Kebijakan pemerintah untuk mengidentifikasi dan menangkap para pendukung
FKM/RMS kemudian baru dilakukan pada hari kelima (30/4).
f) Tindakan pembiaran yang dilakukan oleh pemerintah dan aparat kemanan untuk
tidak dengan segera melakukan identifikasi terhadap siapa pendukung FKM/RMS,
berakibat semakin meluasnya konflik. Baik dengan terbukanya ruang bagi aparat TNI
dan POLRI dalam menggeneralisasi tindakan-tindakan kekerasan terhadap warga sipil
tanpa pandang bulu, maupun terbukanya ruang bagi warga sipil untuk menggunakan
kekerasan sebagai jalan penyelesaian.
g) Terbentuknya opini yang menyesatkan bahwa telah terjadi konflik antar kelompok
pro-NKRI melawan pro-FKM/RMS berakibat pula pada pengabaian fakta konkrit
terhadap terjadinya peristiwa penyerangan dan pembantaian warga sipil (termasuk Ibu
hamil dan anak-anak) penumpang KM Doloronda. Penyerangan dan pembantaian
tanpa dapat melakukan perlawanan tersebut jelas-jelas merupakan tindakan
pelanggaran HAM. Akibatnya peristiwa pelanggaran HAM ini tidak mendapat
perhatian dari para pejabat, tokoh masyarakat, bahkan peliputan media massa.
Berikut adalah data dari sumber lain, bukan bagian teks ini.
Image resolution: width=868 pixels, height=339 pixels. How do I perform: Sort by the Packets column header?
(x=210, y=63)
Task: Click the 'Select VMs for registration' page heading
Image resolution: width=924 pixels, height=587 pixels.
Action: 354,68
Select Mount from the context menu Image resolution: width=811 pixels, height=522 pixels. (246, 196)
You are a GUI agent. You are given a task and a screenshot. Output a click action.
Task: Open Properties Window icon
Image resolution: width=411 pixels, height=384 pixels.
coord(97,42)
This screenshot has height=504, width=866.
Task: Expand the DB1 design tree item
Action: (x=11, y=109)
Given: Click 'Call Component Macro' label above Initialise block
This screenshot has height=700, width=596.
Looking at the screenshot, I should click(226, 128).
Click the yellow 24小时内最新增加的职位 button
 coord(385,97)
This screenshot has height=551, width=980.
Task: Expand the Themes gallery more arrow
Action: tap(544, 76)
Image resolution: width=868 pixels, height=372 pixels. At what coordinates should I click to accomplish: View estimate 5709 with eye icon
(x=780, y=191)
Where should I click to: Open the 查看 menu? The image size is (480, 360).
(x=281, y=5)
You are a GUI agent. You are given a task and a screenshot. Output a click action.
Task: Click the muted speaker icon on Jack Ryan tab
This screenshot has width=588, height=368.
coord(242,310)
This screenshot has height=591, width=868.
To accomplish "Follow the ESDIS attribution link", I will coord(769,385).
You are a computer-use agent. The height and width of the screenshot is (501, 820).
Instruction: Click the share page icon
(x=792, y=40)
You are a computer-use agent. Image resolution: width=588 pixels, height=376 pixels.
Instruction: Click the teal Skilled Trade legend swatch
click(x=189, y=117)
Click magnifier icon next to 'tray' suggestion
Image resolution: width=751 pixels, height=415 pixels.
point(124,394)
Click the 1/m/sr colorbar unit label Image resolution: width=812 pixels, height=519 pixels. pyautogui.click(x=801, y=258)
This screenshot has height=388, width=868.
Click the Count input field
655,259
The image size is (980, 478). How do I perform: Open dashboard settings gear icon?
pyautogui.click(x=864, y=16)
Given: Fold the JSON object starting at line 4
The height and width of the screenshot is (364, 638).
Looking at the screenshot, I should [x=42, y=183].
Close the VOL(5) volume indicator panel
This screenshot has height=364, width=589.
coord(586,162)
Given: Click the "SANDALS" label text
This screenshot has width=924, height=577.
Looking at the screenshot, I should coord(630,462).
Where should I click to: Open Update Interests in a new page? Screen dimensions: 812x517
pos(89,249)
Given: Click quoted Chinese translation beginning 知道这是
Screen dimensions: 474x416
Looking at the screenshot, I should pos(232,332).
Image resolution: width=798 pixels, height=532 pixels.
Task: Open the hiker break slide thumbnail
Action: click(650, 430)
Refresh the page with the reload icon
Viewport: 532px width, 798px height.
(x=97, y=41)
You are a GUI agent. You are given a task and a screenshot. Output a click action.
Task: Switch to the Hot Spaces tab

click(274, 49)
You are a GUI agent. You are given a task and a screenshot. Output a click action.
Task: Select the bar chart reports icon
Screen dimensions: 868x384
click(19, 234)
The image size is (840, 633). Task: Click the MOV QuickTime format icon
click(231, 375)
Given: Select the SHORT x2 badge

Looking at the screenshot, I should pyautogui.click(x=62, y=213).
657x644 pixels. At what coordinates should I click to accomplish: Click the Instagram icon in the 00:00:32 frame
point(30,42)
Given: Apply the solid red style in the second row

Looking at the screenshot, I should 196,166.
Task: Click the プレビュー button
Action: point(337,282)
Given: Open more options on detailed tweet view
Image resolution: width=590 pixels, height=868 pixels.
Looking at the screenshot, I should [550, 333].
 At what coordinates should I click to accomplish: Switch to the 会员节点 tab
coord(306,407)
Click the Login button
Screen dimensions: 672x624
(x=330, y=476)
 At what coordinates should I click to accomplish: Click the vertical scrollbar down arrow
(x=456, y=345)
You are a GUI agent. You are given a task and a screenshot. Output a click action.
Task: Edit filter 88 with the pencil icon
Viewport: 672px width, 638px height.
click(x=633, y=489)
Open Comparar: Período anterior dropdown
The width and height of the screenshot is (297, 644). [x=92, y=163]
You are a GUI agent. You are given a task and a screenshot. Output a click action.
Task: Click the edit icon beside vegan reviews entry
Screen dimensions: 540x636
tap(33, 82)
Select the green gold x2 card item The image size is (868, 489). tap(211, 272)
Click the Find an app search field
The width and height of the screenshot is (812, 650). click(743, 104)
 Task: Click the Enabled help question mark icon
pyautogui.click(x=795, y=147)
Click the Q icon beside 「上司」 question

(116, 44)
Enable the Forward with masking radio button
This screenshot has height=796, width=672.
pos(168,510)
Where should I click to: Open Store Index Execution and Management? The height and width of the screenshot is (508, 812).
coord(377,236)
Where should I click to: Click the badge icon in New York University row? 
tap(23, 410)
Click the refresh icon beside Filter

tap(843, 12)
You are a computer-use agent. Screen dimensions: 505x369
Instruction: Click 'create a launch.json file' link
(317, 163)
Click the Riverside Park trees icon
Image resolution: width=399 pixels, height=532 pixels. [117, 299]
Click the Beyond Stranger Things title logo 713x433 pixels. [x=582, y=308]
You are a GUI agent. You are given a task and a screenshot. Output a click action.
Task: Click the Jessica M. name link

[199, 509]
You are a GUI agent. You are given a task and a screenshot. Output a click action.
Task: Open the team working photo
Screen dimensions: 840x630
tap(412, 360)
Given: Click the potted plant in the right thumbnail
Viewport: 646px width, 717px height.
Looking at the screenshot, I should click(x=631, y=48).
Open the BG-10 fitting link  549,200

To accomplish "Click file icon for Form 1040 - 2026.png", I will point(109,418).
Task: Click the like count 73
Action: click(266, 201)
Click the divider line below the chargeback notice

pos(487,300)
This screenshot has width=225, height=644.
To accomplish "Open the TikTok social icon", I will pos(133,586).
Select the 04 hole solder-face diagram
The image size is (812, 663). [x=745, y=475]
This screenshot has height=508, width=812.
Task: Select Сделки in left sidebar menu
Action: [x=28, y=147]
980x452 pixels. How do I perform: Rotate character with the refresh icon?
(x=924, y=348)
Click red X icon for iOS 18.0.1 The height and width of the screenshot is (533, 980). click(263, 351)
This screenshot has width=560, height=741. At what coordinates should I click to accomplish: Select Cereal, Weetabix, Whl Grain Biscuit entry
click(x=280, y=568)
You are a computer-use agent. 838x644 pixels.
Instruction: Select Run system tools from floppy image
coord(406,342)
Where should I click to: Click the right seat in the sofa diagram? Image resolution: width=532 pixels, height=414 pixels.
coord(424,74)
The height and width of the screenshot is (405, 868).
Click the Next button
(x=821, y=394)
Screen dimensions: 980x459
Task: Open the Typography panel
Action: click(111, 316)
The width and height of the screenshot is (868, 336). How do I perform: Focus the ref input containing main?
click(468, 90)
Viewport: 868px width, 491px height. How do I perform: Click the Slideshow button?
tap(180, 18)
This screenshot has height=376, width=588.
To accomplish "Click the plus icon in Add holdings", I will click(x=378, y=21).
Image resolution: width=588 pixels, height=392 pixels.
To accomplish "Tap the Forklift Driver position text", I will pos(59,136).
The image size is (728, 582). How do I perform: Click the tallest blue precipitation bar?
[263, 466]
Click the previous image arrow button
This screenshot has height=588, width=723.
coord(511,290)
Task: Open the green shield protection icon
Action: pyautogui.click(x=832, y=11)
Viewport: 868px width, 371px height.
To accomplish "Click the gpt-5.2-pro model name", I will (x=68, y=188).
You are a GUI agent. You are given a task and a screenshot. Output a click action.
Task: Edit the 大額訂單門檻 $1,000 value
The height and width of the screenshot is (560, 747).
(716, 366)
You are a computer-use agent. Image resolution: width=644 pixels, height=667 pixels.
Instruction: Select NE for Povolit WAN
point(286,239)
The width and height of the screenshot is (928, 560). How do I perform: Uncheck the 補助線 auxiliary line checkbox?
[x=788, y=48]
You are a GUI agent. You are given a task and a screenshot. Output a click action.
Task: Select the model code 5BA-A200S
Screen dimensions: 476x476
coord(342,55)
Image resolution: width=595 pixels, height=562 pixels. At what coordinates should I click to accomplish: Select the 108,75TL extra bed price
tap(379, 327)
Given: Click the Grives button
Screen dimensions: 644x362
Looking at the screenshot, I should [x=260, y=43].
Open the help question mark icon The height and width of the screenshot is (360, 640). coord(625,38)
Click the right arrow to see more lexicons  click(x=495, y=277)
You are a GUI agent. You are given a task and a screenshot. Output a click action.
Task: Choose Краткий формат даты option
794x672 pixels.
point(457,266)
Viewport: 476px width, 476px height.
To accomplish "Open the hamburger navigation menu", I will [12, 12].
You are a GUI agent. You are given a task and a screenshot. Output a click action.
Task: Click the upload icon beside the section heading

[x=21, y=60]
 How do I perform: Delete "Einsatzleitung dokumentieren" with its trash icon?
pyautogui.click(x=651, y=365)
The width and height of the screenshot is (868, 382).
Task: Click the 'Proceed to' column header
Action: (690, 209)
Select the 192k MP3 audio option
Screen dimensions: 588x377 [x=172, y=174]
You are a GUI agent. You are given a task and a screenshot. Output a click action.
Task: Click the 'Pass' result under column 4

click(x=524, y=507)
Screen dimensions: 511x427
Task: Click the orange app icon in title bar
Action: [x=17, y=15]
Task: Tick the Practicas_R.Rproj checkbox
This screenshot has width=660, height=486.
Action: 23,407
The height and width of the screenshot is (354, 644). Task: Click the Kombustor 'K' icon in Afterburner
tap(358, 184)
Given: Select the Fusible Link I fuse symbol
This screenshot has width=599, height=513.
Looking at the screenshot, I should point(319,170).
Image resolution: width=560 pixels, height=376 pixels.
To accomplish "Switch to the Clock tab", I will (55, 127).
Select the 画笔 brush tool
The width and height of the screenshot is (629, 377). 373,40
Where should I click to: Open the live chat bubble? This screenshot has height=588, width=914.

5) Dari lapangan kami menerima laporan yang memberikan indikasi adanya
keterlibatan aparat keamanan dalam peristiwa penyerangan terhadap pemukiman dan
warga kristen, sebagai berikut: (kami kesulitan untuk mendapatkan informasi dugaan
yang sama dari komunitas Muslim untuk mengkonfirmasi dugaan kami ini)
a) Peristiwa pembakaran gereja Nazareth pada tanggal 28 April 2004 diduga
melibatkan aparat keamanan. Masyarakat telah menyatakan kesaksiannya dalam
aksi di kantor Polda Maluku pada hari yang sama bahwa pembakaran gereja
dilakukan oleh oknum dari Satuan Arhanud 11 yang bertugas di lokasi tersebut
(Karang Panjang Bawah - perbatasan Batu Merah);
b) Terdapat sejumlah penembak gelap yang berkeliaran di lokasi-lokasi konflik.
Diduga 2 orang anggota Brimob yang ditangkap dan 1 orang anggota TNI (yang
ditembak mati karena melawan) adalah bagian dari mereka yang dianggap sebagai
penembak gelap oleh masyarakat dan selama ini menembak ke arah pemukiman
warga kristen.
6) Kami juga mempertanyakan sejumlah hal yang kurang mendapatkan perhatian
berbagai pihak, baik pemerintah maupun tokoh masyarakat dan media massa, yang
umumnya lebih diarahkan pada korban dan isu FKM/RMS. Perhatian tersebut
umumnya mengabaikan fakta adanya kelompok agresor yang melakukan serangan
dan teror terhadap warga.
Saat ini pihak yang bertindak agresif dan mengambil posisi "seakan-akan mewakili
massa Muslim" telah nyaris tiba di pintu masuk salah satu kawasan pemukiman
Kristen yang terbesar di Kota Ambon, yaitu kawasan Batu Gantong. Kawasan ini
merupakan kawasan antara menuju kawasan Kudamati dimana terdapat rumah dr.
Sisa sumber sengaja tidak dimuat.